At times yesterday, Paulson and Bernanke almost seemed to echo the outrage from their questioners.

"I'm not only concerned, I'm angry about the things that got us here," Paulson said. "It makes me angry, and it makes you angry. You talk about taxpayers being on the hook? Guess what? They're already on the hook. If the system isn't stabilized, they're going to bear the cost."

The vice president got a warmer reception during a luncheon with Senate Republicans. But afterward, key GOP senators announced that they now agree with Democratic demands that the bailout package set limits on executive salaries at financial institutions that participate in the program. Democrats have argued that chief executives whose companies accept taxpayer money should not be permitted to pocket millions of dollars in bonuses or big severance packages known as "golden parachutes."

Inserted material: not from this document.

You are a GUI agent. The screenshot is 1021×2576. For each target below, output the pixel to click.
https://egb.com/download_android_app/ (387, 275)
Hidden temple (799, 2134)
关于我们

Paulson and the White House have objected to limits on executive compensation, saying limits would discourage successful firms from participating in the bailout. "These are not all weak or troubled firms that own mortgage-backed securities," said White House spokesman Tony Fratto. "They were not necessarily irresponsible players, and so you have to be careful about how you deal with them."

But Republican senators, many of whom face voters in six weeks, have concluded otherwise. "I think executive compensation ought to be part of this," Senate Minority Leader Mitch McConnell (R-Ky.) told reporters. "I think the taxpayers should expect no less than strict limits on what kind of executive compensation might be possible for those involved in these partially government-controlled enterprises."